---------- Выбранный отрывок

Энгельс – теоретик - Багатурия Георгий Александрович. Страница 32

В общем и целом Россия шагала дорогой, в основных чертах уже изведанной другими народами. Энгельс считал, что результаты русской промышленной революции не отличаются чем-либо существенным от того, что уже стало свершившимся фактом или совершалось в Англии, Германии, США. И если есть некоторые различия с США, то они связаны прежде всего с особенностями тамошних условий сельского хозяйства и земельной собственности. Различия также могли касаться уровня и темпов промышленного роста. Впрочем, темпы промышленного прогресса России Энгельс расценивал как очень высокие. «Выращивание миллионеров», отмечал он в письме Н.Ф. Даниельсону от 29 – 31 октября 1891 г., в России происходило гигантскими шагами, а прибыли, которые показывала тогда русская официальная статистика, он находил в те времена просто неслыханными. Нечто подобное демонстрировали, по его словам, лишь некоторые предприятия с наилучшими машинами новейшего образца в период детства современной фабричной промышленности. Или же столь высоких прибылей в других странах отдельные предприятия добивались за счет удачных спекуляций и эксплуатации новых изобретений.

--------------------

* **Задание**
Приведите выбранный отрывок целиком, слово в слово, ничего не меняя.

---------- Набор данных

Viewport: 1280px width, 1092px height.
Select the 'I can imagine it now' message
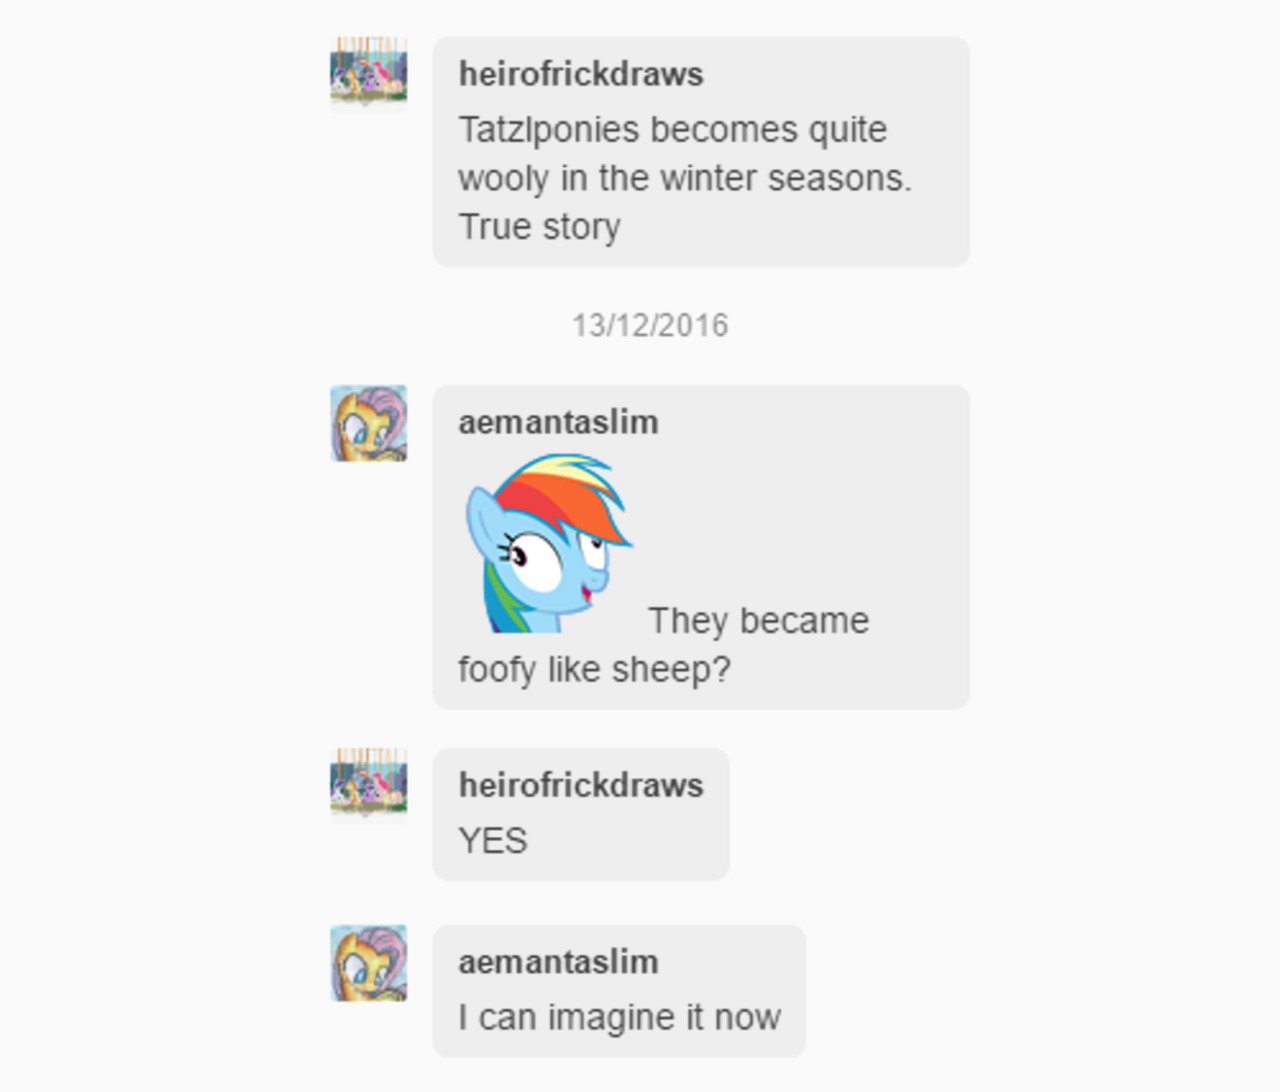(x=619, y=1018)
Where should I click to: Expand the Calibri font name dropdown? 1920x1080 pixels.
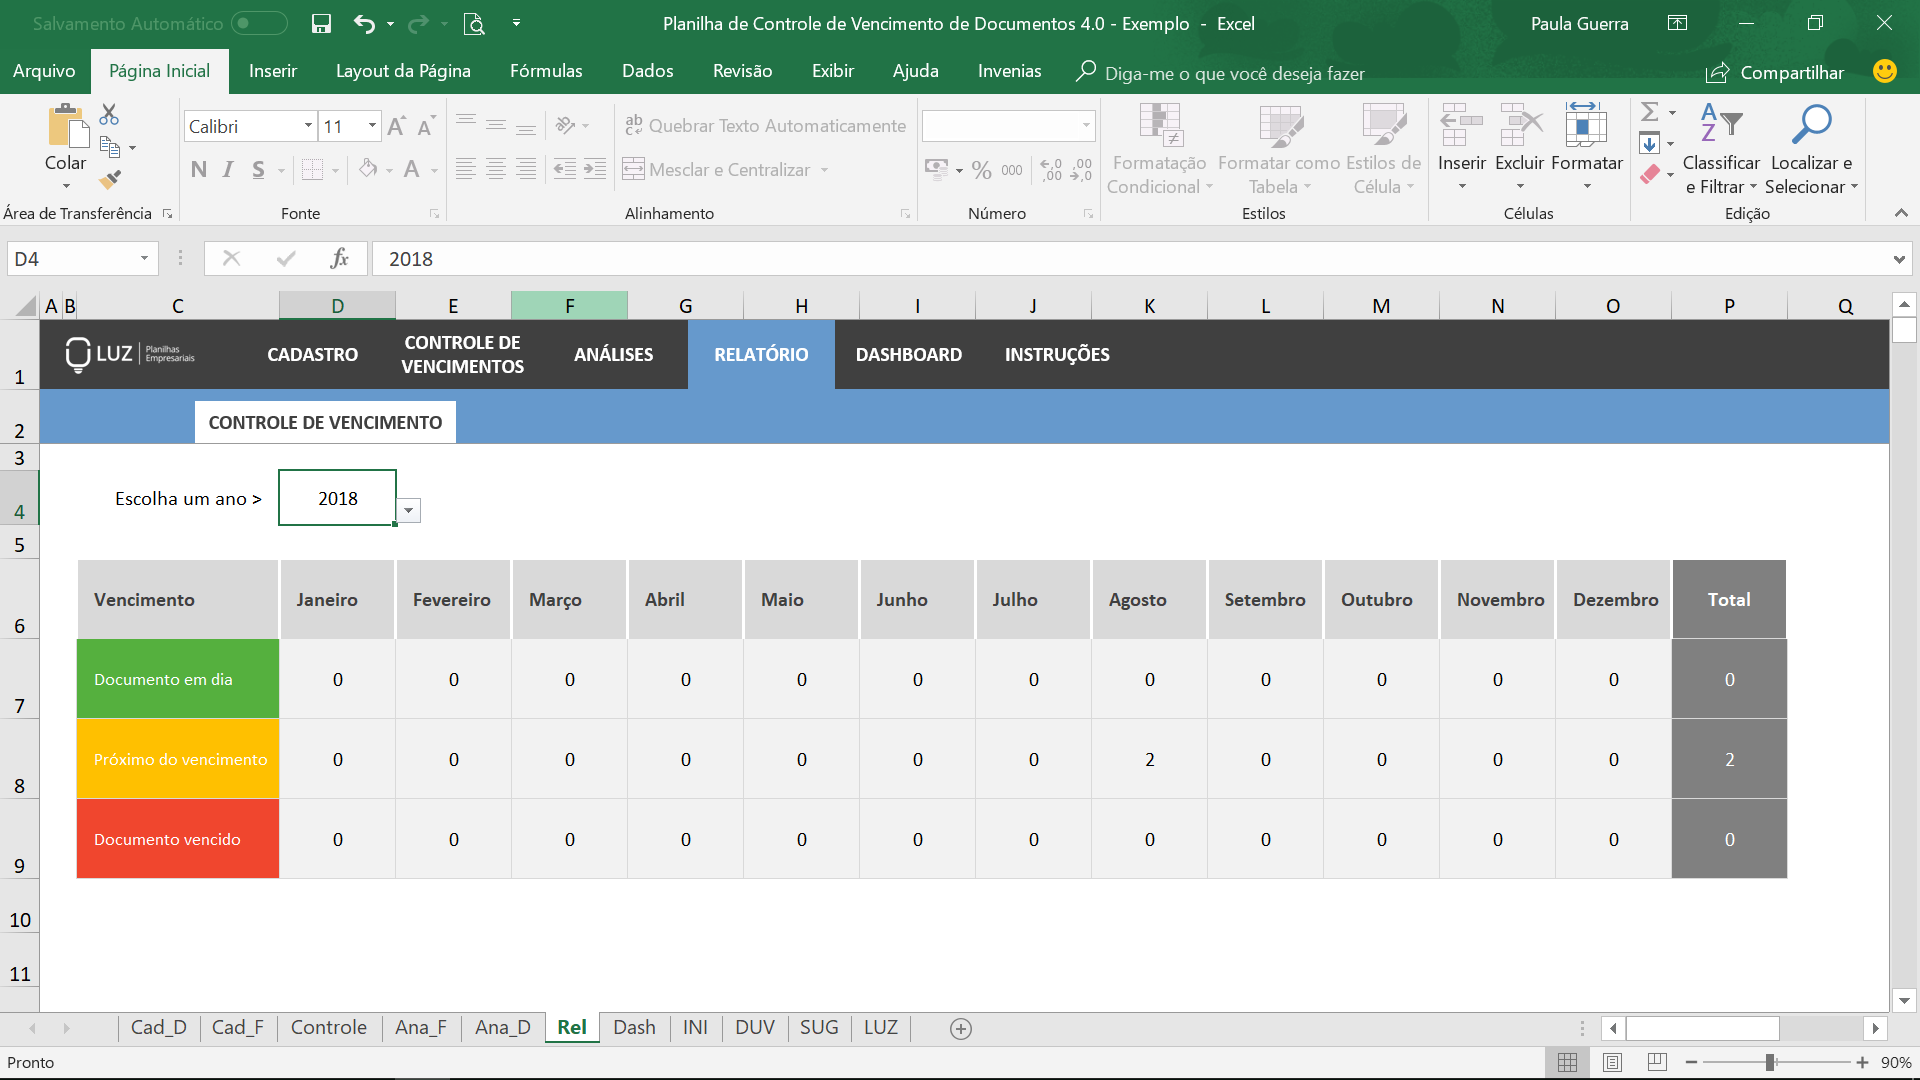click(308, 126)
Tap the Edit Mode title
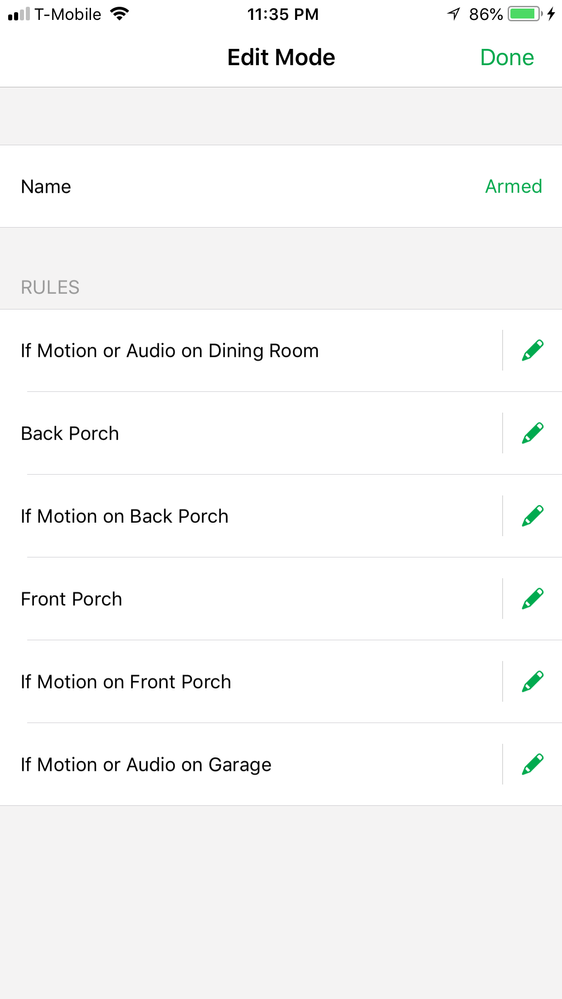Image resolution: width=562 pixels, height=999 pixels. point(281,57)
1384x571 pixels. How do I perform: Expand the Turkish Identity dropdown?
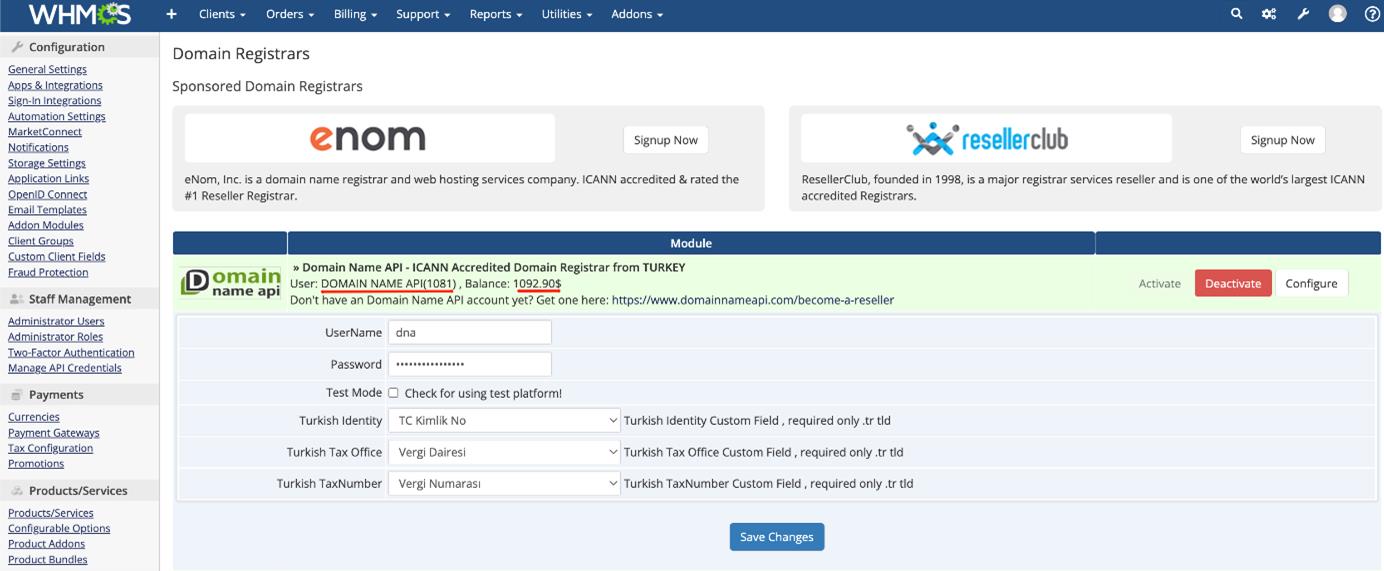pyautogui.click(x=504, y=421)
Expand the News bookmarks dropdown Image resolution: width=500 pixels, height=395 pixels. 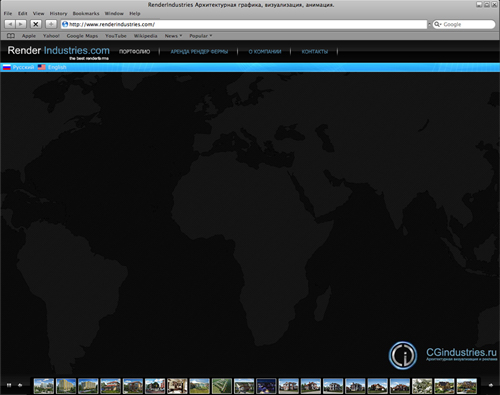[173, 36]
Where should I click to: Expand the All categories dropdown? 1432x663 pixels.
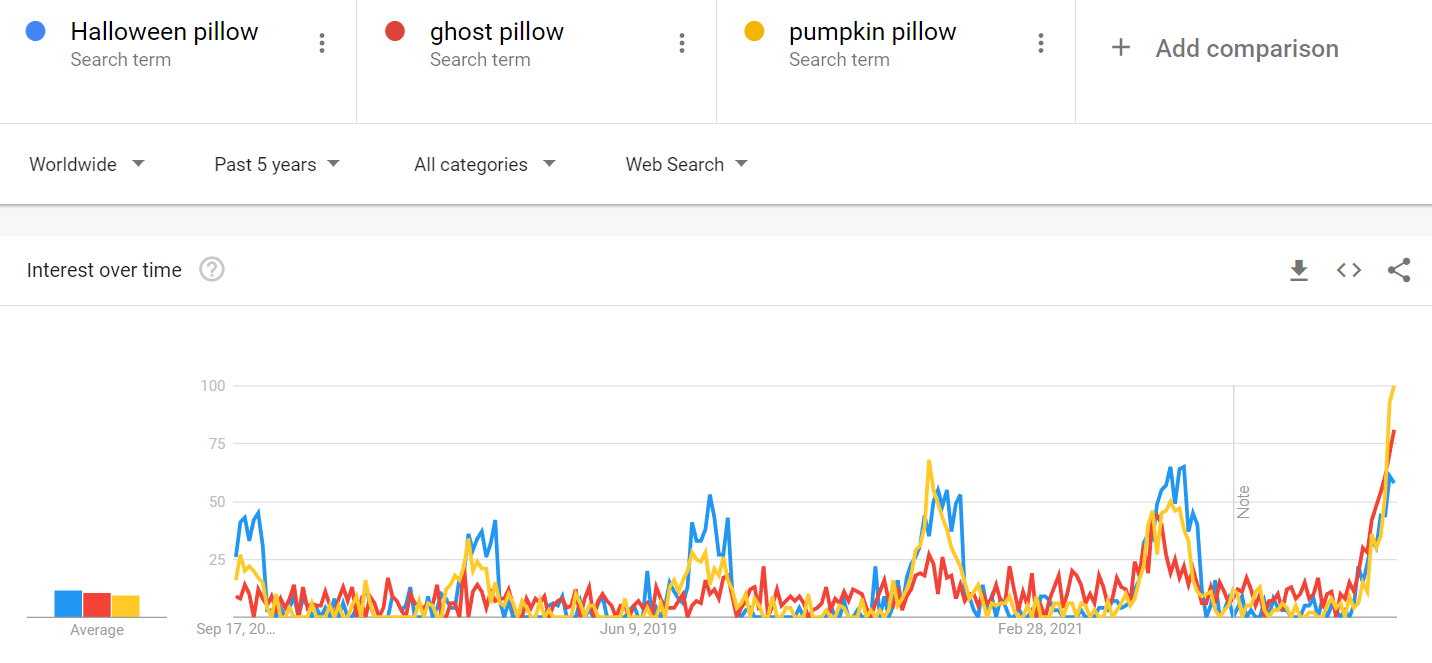tap(485, 164)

--------------------

* **Ответ ниже**
Энгельс – теоретик - Багатурия Георгий Александрович. Страница 32

В общем и целом Россия шагала дорогой, в основных чертах уже изведанной другими народами. Энгельс считал, что результаты русской промышленной революции не отличаются чем-либо существенным от того, что уже стало свершившимся фактом или совершалось в Англии, Германии, США. И если есть некоторые различия с США, то они связаны прежде всего с особенностями тамошних условий сельского хозяйства и земельной собственности. Различия также могли касаться уровня и темпов промышленного роста. Впрочем, темпы промышленного прогресса России Энгельс расценивал как очень высокие. «Выращивание миллионеров», отмечал он в письме Н.Ф. Даниельсону от 29 – 31 октября 1891 г., в России происходило гигантскими шагами, а прибыли, которые показывала тогда русская официальная статистика, он находил в те времена просто неслыханными. Нечто подобное демонстрировали, по его словам, лишь некоторые предприятия с наилучшими машинами новейшего образца в период детства современной фабричной промышленности. Или же столь высоких прибылей в других странах отдельные предприятия добивались за счет удачных спекуляций и эксплуатации новых изобретений.